(Input Opens)

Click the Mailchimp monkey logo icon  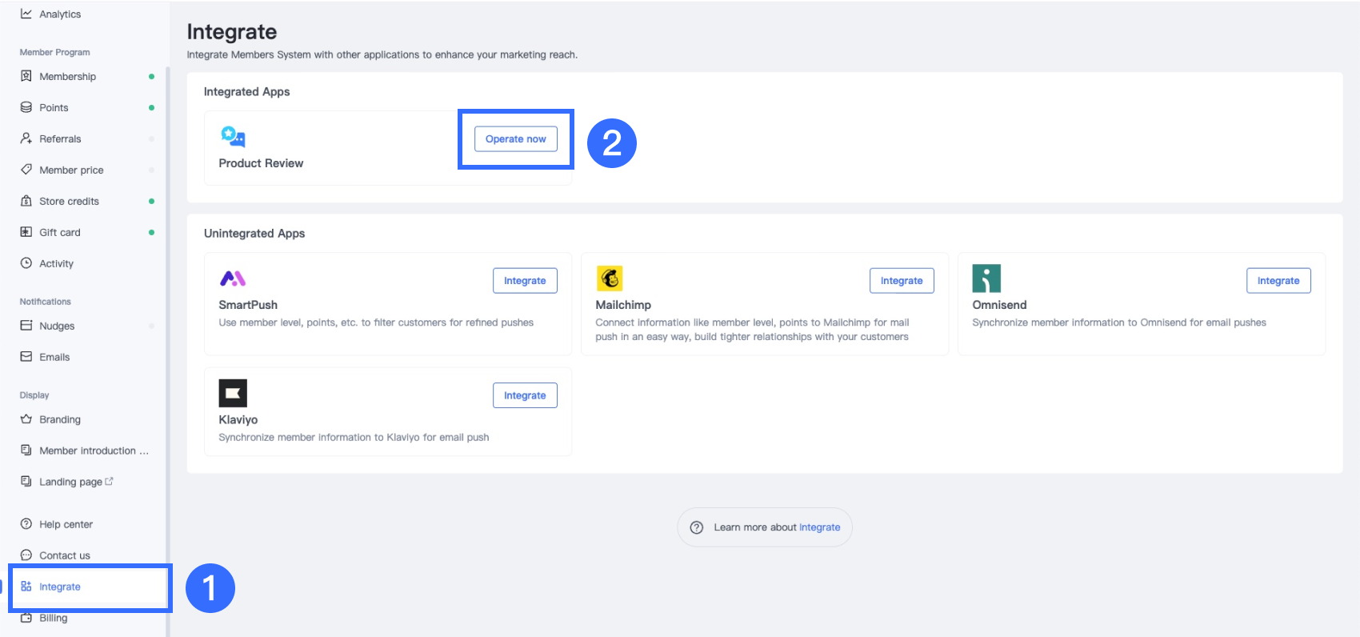610,278
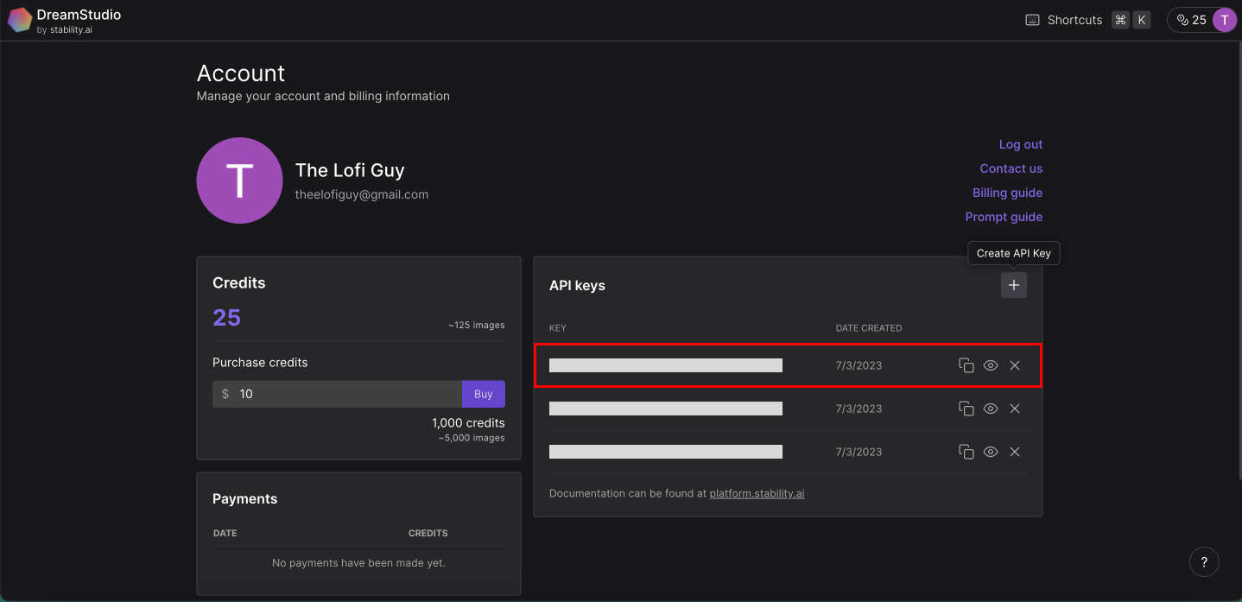Copy the first API key

pyautogui.click(x=966, y=365)
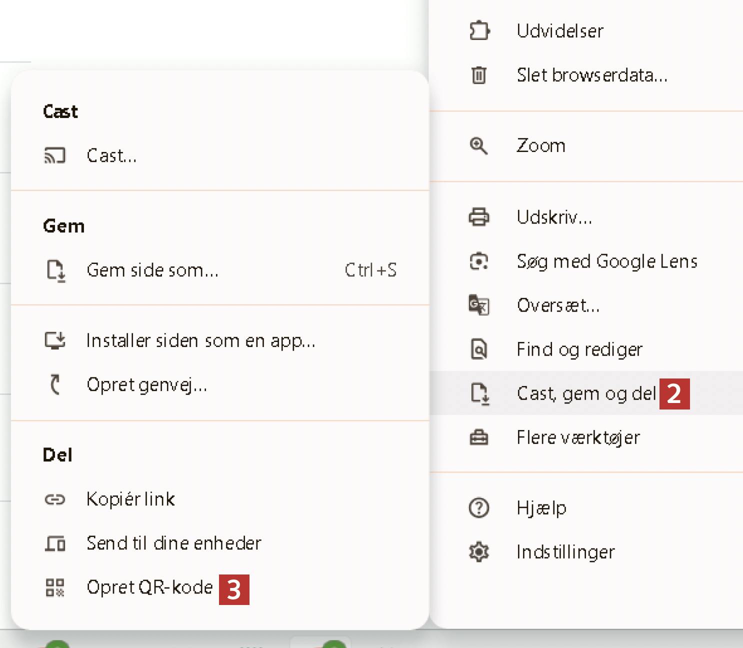Click the translate icon beside Oversæt
The width and height of the screenshot is (743, 648).
click(x=479, y=305)
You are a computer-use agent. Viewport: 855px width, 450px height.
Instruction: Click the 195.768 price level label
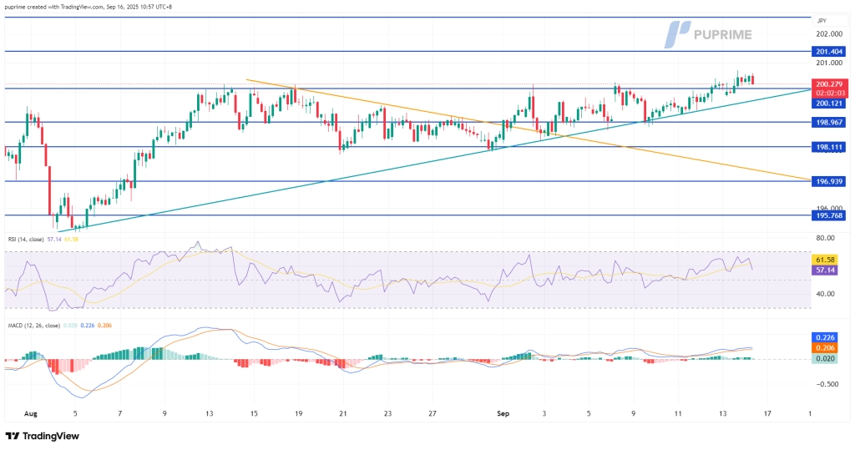(x=831, y=215)
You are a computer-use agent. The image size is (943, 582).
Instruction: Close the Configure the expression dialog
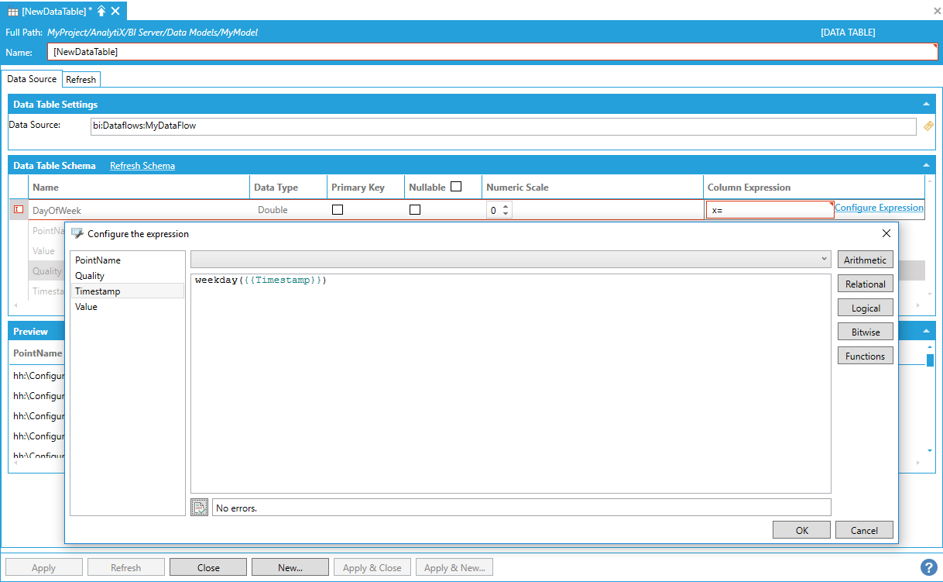pyautogui.click(x=886, y=233)
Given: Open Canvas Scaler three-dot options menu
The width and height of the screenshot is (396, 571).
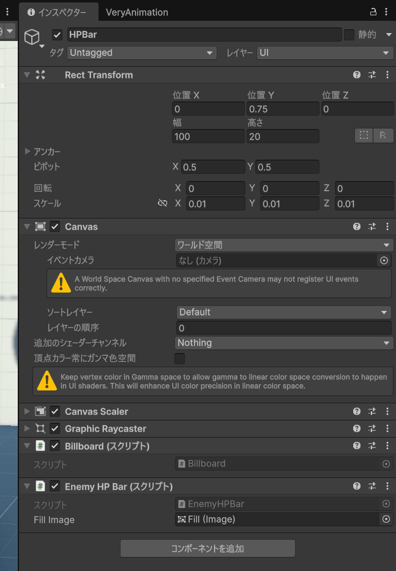Looking at the screenshot, I should tap(387, 411).
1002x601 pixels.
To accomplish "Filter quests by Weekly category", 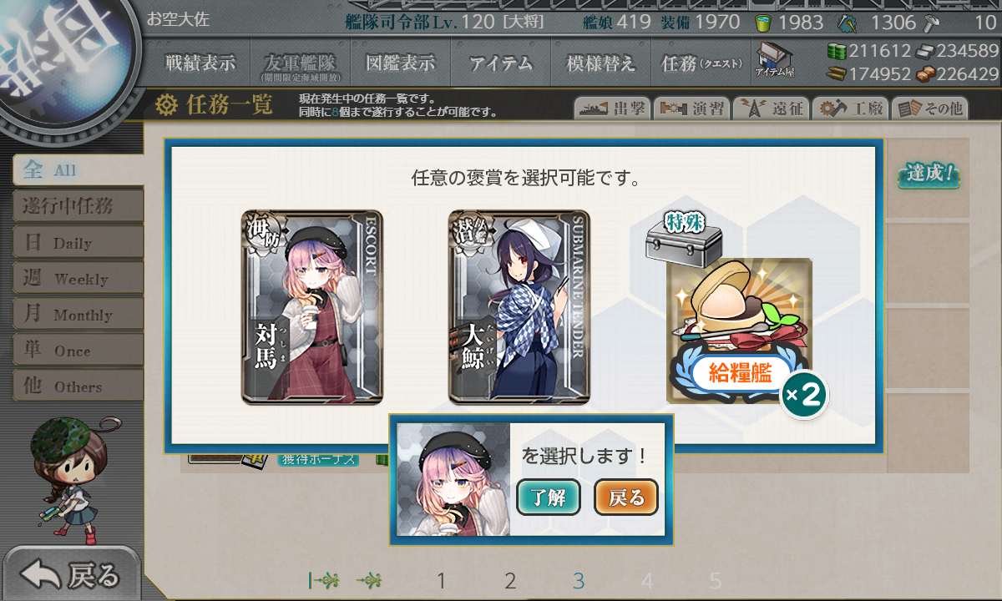I will click(x=78, y=279).
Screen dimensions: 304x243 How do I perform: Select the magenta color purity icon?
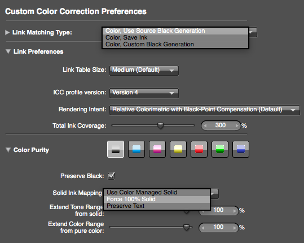pyautogui.click(x=157, y=149)
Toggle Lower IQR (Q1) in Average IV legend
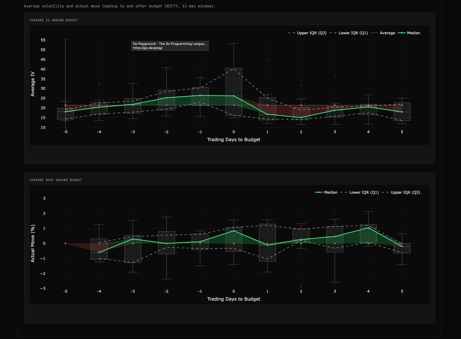This screenshot has width=461, height=339. click(353, 33)
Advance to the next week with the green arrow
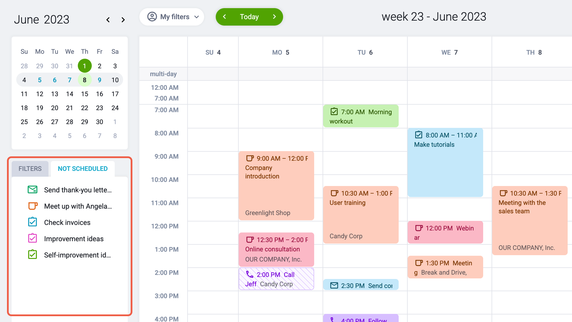 click(x=274, y=17)
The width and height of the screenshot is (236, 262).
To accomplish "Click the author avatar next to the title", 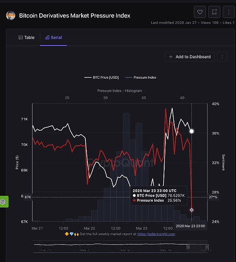I will click(x=10, y=16).
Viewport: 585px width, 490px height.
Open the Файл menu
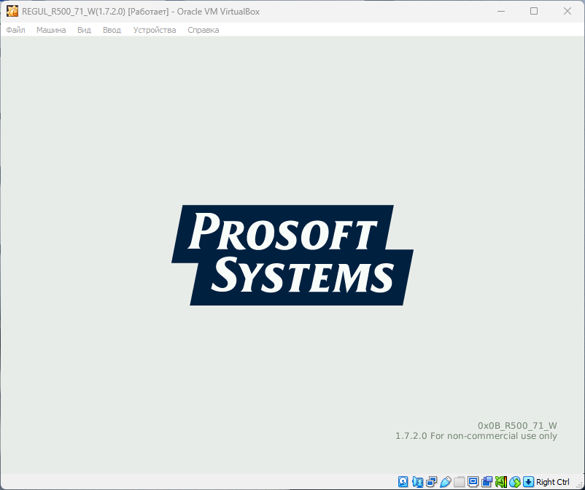pyautogui.click(x=15, y=30)
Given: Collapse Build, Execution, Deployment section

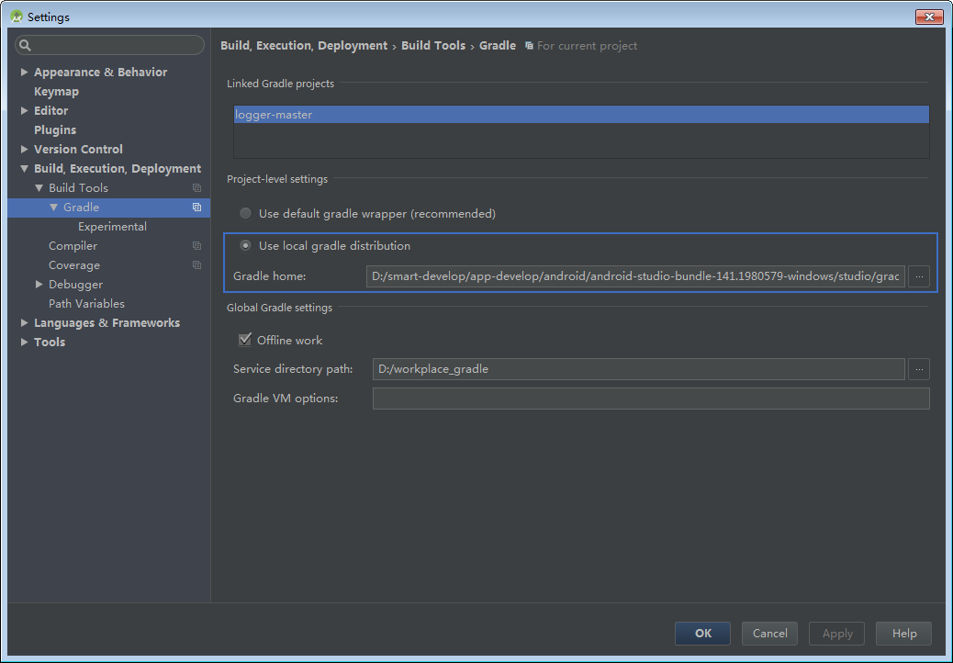Looking at the screenshot, I should tap(25, 169).
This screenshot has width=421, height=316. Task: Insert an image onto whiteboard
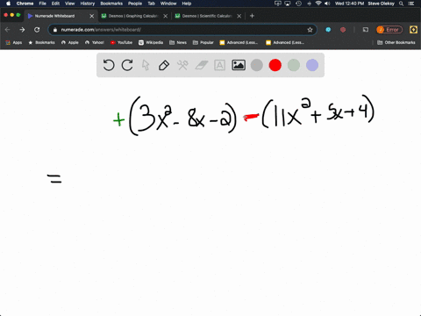239,65
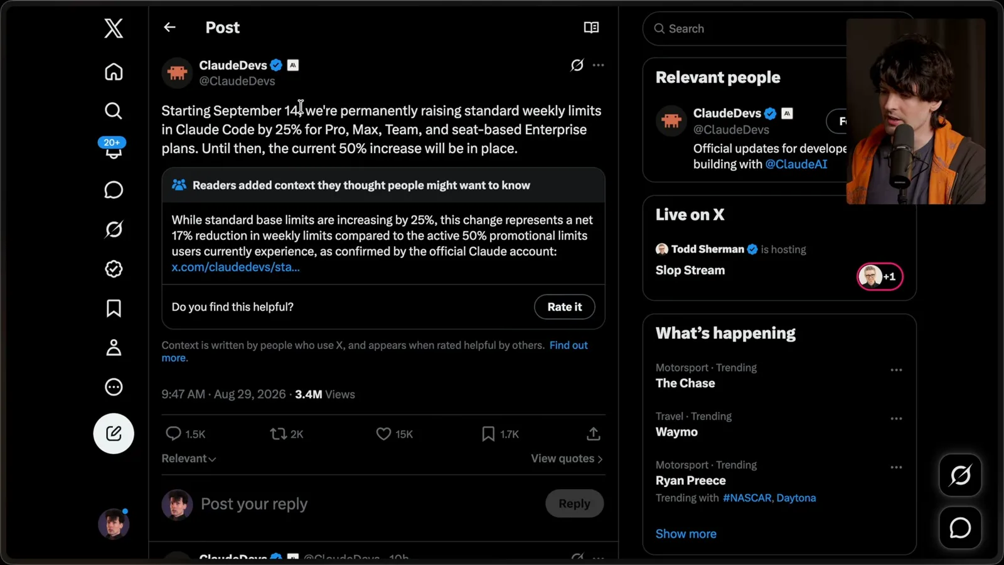1004x565 pixels.
Task: Share the post via upload icon
Action: 594,434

(Input Closes)

For each line above that contains the word "computer", make a copy.

You are a computer-use agent. Viewport: 855px width, 450px height.
You are a computer-use agent. The image size is (943, 582).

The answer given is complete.